Chelation therapy offers small, if any, benefit for heart disease

Published March 26, 2013

Chelation therapy removes metals that have built up in the body. It is an FDA-approved way to treat mercury, lead, and other types of heavy-metal poisoning, as well as for iron overload (hemochromatosis) and some types of anemia. It has also been touted as an alternative therapy that can cure heart disease. Results from the 10-year, $31 million Trial to Assess Chelation Therapy (TACT) show that it slightly reduced the risk of heart problems in heart attack survivors. Proponents of chelation therapy will say this proves what they’ve been preaching. But the editors of JAMA, which published the trial results say that the findings “should serve to dissuade responsible practitioners from providing or recommending chelation therapy for patients with coronary disease and should discourage patients with previous MI [heart attack] from seeking this therapy with the hope of preventing subsequent cardiovascular events.”

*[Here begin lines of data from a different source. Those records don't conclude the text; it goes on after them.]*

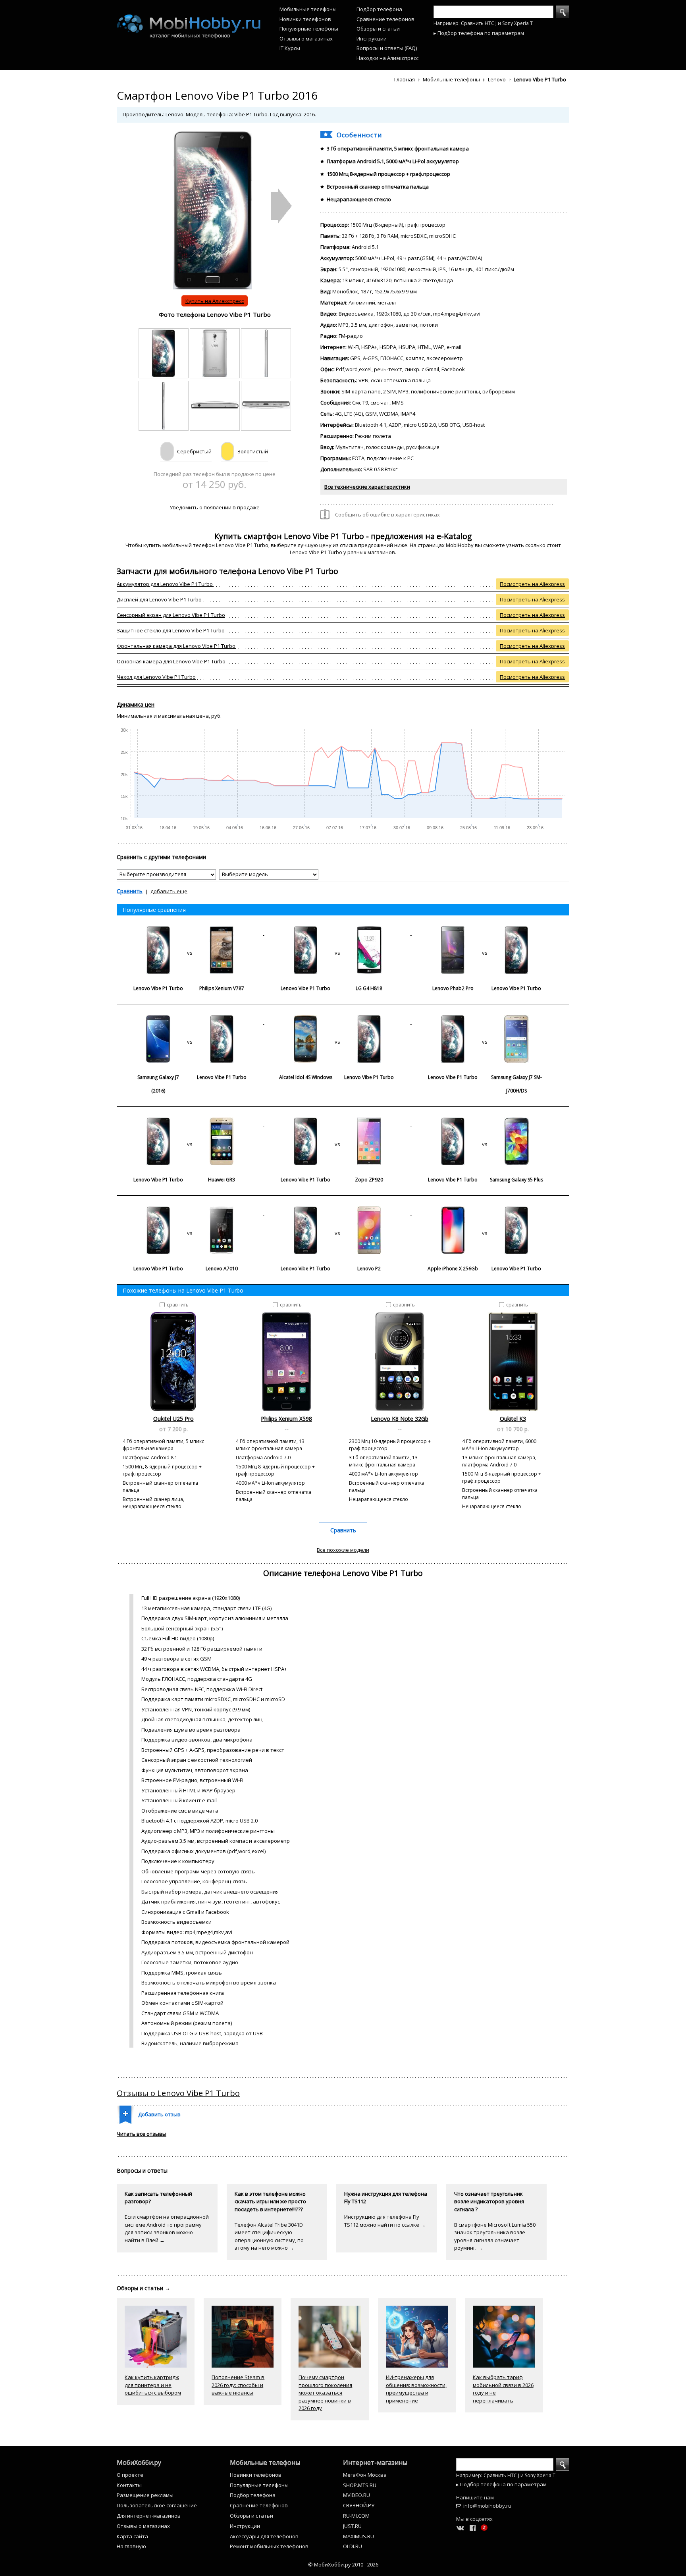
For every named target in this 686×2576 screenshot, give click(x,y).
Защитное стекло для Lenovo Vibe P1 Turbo (171, 630)
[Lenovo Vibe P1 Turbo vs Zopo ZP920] (337, 1124)
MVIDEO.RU (356, 2495)
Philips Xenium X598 (286, 1418)
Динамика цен (135, 704)
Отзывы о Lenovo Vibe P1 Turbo (178, 2093)
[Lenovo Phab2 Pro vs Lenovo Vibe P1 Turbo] (485, 932)
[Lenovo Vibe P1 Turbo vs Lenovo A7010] (190, 1213)
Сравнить (130, 891)
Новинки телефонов (305, 19)
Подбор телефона (379, 9)
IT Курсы (289, 48)
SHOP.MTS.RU (359, 2485)
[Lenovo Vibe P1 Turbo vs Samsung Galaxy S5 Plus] (485, 1124)
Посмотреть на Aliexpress (532, 584)
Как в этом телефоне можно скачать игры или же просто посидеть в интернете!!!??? (270, 2201)
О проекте (130, 2474)
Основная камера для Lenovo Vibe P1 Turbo (171, 661)
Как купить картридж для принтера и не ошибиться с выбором (153, 2385)
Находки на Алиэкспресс (387, 58)
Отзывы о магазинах (306, 38)
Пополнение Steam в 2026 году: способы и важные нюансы (238, 2385)
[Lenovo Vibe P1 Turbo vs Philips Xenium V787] (190, 932)
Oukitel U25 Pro (173, 1418)
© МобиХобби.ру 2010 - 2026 (343, 2564)
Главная (404, 79)
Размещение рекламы (145, 2495)
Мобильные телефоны (308, 9)
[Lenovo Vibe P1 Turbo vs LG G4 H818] (337, 932)
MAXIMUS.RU (358, 2536)
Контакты (129, 2485)
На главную (131, 2546)
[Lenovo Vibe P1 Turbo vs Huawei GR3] (190, 1124)
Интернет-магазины (375, 2462)
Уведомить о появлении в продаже (215, 507)
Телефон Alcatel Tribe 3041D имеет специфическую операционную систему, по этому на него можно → (269, 2236)
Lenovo (497, 79)
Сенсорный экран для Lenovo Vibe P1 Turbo (171, 614)
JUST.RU (352, 2526)
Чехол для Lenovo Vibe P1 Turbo (156, 676)
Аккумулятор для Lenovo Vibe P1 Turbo (165, 584)
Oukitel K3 (513, 1418)
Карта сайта (132, 2536)
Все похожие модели (343, 1549)
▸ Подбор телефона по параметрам (479, 33)
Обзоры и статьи (378, 28)
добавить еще (168, 891)
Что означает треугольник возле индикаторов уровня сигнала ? (489, 2201)
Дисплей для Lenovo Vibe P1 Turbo (159, 599)
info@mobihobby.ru (487, 2505)
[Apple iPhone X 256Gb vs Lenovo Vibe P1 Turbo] (485, 1213)
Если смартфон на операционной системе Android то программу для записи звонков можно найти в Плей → (167, 2228)
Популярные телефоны (308, 28)
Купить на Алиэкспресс (214, 300)
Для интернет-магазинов (149, 2515)
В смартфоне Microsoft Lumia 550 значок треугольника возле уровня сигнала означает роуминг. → (495, 2236)
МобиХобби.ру (139, 2462)
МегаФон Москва (365, 2474)
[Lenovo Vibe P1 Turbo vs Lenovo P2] (337, 1213)
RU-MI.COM (356, 2515)
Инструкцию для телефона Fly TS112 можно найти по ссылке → (385, 2220)
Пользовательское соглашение (157, 2505)
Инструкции (371, 38)
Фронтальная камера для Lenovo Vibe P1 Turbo (176, 645)
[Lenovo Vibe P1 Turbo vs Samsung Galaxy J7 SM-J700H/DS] (485, 1021)
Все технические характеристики (367, 486)
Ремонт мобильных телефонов (269, 2546)
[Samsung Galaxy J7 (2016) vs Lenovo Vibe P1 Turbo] (190, 1021)
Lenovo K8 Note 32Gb (399, 1418)
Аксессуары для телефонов (264, 2536)
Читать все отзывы (141, 2133)
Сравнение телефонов (385, 19)
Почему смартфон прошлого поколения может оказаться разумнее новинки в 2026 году (325, 2393)
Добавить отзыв (159, 2114)
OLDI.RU (352, 2546)
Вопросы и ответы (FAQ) (386, 48)
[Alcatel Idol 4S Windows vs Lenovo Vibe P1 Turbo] (337, 1021)
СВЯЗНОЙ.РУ (358, 2505)
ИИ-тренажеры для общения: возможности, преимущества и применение (416, 2389)
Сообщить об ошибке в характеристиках (387, 514)
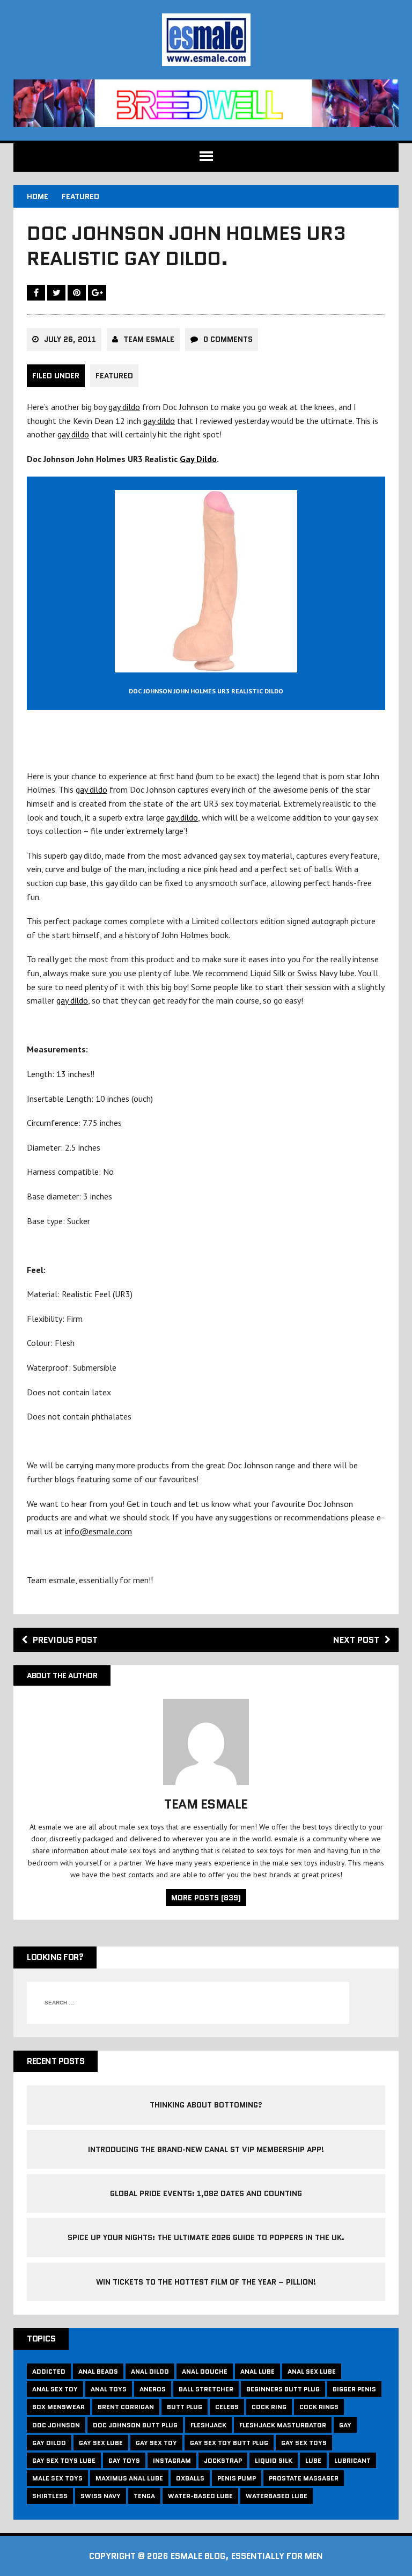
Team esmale (148, 339)
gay (345, 2424)
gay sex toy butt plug (229, 2442)
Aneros (152, 2389)
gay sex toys (304, 2442)
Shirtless (50, 2495)
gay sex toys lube (63, 2460)
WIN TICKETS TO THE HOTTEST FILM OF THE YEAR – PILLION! (206, 2282)
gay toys (124, 2460)
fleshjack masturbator (282, 2424)
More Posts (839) (206, 1897)
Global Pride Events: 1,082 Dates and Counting (206, 2193)
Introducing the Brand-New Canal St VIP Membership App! (206, 2149)
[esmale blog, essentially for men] (206, 39)
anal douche (204, 2371)
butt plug (184, 2406)
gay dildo (124, 406)
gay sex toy (156, 2442)
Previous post (65, 1640)
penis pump (236, 2478)
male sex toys (57, 2478)
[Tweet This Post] (57, 292)
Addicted (48, 2371)
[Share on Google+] (97, 292)
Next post (356, 1640)
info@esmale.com (98, 1531)
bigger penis (354, 2389)
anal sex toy (55, 2389)
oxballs (190, 2478)
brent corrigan (126, 2406)
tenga (144, 2495)
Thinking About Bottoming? (206, 2104)
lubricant (352, 2460)
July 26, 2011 (70, 339)
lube (313, 2460)
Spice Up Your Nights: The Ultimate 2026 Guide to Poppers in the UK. (206, 2237)
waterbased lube (276, 2495)
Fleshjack (208, 2424)
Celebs (227, 2406)
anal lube (257, 2371)
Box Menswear (58, 2406)
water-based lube (200, 2495)
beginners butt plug (283, 2389)
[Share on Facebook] (37, 292)
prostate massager (304, 2478)
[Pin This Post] (78, 292)
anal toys (109, 2389)
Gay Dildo (198, 458)
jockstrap (223, 2460)
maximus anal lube (129, 2478)
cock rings (319, 2406)
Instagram (172, 2460)
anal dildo (150, 2371)
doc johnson (56, 2424)
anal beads (98, 2371)
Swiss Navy (100, 2495)
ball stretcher (206, 2389)
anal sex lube (312, 2371)
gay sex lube (101, 2442)
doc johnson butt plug (135, 2424)
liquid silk (273, 2460)
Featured (114, 375)
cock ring (269, 2406)
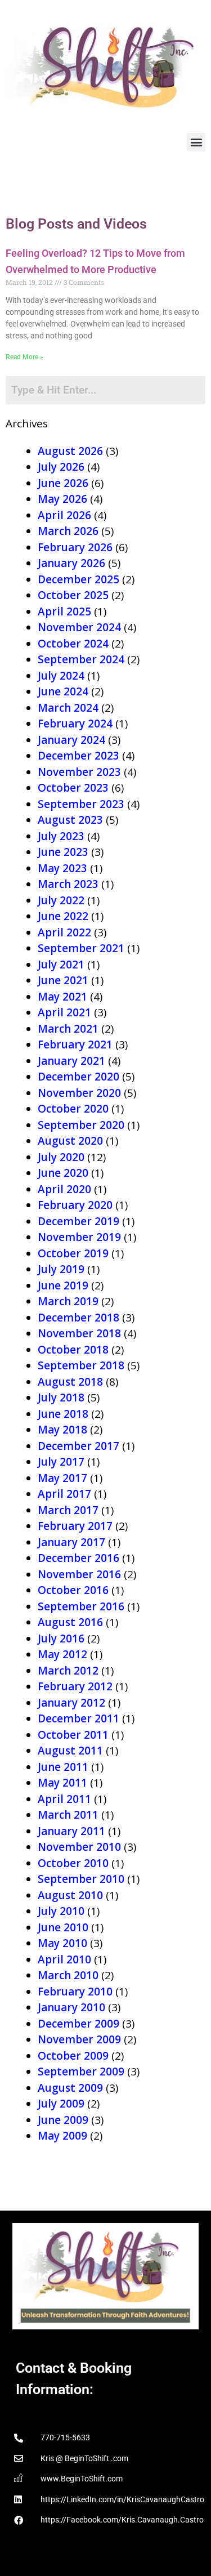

Many miss prediabetes wake-up call

Published March 26, 2013

Type 2 diabetes doesn’t usually appear all of a sudden. Many people have a long, slow, invisible lead-in to it called prediabetes. During this period, blood sugar levels are higher than normal. However, they’re not high enough to cause symptoms or to be classified as diabetes. It’s still possible at this stage to prevent the slide into full-blown diabetes. Think of prediabetes as a wake-up call. Unfortunately, few people ever hear the alarm. A new report from the Centers for Disease Control and Prevention shows that among Americans age 20 and older, only 10% of those with prediabetes know they have it. Given that as many as 73 million Americans have prediabetes, that’s a lot of missed opportunities to prevent the ravages of diabetes. One reason many people don’t know that they may be headed toward diabetes is they’ve never had their blood sugar tested. This simple test isn’t part of routine preventive care, but perhaps it should be.